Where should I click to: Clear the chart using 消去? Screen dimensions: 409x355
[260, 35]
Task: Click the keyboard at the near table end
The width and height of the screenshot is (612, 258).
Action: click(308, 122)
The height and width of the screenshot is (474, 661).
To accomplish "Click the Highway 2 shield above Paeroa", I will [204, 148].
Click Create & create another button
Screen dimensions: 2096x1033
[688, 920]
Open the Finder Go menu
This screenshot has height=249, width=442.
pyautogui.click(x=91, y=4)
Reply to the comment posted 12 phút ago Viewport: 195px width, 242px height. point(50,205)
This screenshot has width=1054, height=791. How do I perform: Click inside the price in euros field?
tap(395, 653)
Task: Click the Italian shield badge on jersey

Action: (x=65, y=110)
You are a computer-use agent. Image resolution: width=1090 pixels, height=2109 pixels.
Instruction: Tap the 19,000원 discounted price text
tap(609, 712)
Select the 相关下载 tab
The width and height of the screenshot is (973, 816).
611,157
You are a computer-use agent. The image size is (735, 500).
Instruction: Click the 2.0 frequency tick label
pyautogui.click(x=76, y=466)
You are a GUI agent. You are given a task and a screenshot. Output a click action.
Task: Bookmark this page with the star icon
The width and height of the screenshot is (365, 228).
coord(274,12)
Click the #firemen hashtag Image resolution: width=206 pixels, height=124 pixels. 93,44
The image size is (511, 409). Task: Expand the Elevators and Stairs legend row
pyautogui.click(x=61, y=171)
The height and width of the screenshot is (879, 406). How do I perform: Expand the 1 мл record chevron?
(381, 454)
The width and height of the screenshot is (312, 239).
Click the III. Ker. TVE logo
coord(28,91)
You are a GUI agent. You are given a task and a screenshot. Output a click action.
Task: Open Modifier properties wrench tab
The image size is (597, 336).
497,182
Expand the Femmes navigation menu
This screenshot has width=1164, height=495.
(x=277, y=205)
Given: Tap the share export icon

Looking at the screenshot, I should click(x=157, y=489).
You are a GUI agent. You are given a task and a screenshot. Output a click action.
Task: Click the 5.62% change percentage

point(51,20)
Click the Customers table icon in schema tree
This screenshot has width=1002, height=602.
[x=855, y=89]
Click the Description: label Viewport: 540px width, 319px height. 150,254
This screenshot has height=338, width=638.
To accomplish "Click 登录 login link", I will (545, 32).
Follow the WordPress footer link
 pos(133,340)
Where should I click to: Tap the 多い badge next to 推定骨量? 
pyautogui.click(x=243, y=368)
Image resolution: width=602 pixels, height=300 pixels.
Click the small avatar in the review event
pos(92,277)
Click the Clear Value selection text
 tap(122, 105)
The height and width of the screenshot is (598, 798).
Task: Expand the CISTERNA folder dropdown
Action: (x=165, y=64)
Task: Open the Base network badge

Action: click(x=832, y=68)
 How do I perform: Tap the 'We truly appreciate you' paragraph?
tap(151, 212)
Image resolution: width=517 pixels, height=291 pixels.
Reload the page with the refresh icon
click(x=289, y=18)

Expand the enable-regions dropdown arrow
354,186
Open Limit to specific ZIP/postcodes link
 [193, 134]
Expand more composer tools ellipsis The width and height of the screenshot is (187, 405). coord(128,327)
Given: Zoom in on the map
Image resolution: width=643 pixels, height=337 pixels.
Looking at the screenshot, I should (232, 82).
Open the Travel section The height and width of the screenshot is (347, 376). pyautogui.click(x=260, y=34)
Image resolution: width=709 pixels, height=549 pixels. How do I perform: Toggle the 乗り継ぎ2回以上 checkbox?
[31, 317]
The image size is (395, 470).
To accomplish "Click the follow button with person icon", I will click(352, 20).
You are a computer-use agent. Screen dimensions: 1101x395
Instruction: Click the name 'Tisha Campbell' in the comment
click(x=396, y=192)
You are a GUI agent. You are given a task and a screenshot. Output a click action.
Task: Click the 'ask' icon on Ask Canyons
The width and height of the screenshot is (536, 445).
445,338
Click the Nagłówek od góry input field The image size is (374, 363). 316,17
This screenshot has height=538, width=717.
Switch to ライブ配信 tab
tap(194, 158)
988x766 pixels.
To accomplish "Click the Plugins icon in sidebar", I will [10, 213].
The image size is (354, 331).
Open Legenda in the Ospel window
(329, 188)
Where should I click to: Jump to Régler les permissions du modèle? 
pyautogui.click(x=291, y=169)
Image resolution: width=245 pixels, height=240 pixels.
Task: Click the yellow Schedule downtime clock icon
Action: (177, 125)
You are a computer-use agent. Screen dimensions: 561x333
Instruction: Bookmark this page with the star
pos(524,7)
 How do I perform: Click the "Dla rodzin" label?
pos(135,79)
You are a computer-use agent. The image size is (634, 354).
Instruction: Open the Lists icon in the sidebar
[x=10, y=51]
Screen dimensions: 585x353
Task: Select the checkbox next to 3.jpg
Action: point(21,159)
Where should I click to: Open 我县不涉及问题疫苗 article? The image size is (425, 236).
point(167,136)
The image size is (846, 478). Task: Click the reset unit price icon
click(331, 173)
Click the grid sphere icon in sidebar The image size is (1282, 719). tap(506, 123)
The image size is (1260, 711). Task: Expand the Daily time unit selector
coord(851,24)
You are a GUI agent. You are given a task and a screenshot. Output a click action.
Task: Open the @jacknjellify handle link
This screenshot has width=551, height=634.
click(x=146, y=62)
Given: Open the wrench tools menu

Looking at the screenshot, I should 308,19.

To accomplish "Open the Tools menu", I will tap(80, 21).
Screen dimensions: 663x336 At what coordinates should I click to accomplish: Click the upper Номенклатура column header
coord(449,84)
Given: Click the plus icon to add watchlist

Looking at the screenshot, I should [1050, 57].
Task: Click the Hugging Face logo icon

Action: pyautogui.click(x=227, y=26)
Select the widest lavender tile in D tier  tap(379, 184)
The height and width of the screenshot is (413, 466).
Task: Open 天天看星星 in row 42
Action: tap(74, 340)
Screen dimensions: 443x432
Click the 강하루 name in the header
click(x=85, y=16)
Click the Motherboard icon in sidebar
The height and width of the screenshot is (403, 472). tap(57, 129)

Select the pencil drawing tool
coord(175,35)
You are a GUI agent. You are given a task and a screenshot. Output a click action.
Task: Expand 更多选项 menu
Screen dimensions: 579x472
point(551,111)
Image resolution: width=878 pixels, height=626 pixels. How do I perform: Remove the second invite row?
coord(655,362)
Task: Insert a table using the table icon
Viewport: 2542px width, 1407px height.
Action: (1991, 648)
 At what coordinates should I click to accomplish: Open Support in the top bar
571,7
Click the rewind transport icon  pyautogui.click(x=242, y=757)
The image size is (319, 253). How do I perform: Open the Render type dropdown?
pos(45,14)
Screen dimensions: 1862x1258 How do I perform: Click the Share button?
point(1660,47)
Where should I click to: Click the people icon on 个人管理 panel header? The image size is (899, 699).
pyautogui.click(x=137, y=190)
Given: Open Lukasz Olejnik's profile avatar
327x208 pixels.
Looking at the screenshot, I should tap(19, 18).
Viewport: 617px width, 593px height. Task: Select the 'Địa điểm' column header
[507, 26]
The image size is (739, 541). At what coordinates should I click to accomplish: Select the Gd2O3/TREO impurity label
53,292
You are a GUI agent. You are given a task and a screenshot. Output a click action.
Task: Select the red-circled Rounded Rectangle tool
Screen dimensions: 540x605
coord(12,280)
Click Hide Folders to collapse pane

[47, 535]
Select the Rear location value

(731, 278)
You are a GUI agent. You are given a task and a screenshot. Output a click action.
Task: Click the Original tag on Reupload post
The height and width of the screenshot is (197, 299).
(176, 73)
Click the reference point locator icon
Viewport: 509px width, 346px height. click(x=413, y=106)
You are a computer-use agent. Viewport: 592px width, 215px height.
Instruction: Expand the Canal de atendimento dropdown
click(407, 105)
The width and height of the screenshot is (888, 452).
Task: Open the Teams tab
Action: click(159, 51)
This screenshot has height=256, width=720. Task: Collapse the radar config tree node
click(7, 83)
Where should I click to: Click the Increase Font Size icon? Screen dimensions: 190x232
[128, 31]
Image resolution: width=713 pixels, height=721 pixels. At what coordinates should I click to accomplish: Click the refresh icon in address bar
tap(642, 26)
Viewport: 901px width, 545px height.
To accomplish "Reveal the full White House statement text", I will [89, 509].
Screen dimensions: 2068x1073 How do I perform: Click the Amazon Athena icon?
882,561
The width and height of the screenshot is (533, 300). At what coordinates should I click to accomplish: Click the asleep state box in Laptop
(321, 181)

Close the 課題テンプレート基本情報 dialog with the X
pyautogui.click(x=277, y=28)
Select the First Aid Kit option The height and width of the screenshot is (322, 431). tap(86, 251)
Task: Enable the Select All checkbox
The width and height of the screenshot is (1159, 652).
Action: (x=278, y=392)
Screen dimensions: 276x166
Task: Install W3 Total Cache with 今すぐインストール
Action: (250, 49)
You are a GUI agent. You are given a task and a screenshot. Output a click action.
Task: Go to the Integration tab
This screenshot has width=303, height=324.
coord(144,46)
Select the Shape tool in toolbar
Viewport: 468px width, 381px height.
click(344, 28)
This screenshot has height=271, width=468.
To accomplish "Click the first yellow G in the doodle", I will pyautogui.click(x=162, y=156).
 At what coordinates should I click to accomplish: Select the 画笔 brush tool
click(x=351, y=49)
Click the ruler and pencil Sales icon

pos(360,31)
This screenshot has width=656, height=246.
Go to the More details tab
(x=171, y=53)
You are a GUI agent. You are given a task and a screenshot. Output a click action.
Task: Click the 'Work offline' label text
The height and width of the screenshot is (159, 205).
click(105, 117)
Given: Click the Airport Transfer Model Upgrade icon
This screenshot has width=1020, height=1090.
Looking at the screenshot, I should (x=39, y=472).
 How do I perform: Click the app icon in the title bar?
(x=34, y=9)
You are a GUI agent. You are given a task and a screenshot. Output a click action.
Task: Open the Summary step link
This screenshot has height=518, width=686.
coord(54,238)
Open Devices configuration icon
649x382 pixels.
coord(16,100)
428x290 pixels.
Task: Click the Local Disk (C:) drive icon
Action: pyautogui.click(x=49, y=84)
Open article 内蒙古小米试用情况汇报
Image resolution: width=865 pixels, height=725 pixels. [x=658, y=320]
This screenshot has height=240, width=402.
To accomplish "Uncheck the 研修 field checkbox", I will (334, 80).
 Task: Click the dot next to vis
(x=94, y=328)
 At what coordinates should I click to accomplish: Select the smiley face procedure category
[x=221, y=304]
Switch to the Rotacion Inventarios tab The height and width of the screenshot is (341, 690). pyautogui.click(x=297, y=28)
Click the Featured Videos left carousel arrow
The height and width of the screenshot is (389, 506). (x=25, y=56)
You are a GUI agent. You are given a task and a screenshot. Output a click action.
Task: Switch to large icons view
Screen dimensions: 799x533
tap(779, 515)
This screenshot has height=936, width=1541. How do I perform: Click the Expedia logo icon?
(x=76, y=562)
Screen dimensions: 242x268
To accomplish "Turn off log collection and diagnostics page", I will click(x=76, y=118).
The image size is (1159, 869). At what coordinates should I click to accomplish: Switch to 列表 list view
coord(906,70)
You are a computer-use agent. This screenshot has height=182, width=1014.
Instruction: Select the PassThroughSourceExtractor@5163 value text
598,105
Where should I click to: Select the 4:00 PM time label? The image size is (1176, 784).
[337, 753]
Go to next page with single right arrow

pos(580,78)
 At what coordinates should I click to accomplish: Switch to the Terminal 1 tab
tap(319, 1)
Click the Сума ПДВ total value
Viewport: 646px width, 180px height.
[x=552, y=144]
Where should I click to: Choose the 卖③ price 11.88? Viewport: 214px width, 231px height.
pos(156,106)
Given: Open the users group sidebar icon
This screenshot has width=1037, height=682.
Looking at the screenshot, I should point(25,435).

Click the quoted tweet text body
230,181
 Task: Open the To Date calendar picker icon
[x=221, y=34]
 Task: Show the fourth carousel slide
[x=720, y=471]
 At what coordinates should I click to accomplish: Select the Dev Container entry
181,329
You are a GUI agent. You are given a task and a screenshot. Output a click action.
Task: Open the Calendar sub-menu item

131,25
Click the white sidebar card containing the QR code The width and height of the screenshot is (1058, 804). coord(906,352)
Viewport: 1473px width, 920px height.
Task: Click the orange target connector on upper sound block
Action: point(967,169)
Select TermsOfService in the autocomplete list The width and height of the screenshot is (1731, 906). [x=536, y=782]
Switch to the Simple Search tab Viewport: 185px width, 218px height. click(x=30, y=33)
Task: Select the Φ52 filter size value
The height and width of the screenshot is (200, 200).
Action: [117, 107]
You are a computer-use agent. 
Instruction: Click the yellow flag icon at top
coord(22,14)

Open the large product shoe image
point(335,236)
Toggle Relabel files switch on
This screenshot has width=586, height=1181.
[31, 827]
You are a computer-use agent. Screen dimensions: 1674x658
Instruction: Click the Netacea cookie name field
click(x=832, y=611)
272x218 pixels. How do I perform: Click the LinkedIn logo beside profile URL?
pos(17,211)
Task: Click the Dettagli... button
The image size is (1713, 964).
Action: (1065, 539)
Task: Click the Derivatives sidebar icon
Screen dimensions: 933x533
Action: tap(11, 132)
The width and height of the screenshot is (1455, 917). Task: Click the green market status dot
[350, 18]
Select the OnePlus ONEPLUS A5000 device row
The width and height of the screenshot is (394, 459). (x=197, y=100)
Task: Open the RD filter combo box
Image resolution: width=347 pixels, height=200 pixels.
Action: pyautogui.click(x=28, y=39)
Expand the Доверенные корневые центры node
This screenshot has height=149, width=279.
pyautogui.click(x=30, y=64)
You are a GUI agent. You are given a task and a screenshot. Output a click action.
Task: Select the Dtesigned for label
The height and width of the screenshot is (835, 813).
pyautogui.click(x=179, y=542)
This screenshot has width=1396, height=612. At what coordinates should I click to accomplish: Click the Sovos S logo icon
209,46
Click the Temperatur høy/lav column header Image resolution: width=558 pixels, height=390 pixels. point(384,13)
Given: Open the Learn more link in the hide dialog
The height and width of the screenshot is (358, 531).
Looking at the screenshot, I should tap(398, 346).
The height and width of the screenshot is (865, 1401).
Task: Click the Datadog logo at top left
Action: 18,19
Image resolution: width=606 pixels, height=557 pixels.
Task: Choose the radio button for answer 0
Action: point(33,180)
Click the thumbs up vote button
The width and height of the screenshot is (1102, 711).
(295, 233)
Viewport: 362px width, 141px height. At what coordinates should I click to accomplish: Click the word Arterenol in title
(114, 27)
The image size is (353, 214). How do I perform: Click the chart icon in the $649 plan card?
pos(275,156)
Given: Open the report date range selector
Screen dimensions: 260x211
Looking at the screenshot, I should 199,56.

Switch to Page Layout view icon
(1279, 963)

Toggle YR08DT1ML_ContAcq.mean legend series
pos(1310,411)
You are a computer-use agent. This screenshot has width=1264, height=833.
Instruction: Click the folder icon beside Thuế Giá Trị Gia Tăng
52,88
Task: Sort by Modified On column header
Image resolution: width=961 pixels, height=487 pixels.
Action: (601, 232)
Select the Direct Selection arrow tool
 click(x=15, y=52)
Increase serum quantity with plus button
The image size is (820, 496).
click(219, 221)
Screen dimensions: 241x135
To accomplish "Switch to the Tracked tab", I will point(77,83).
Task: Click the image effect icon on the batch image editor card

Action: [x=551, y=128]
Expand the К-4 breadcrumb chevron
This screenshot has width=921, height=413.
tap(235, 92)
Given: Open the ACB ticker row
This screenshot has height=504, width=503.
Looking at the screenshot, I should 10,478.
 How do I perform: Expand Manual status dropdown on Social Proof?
————
Please count the lines in the records that contain the word "table", and reply with the number alone.

3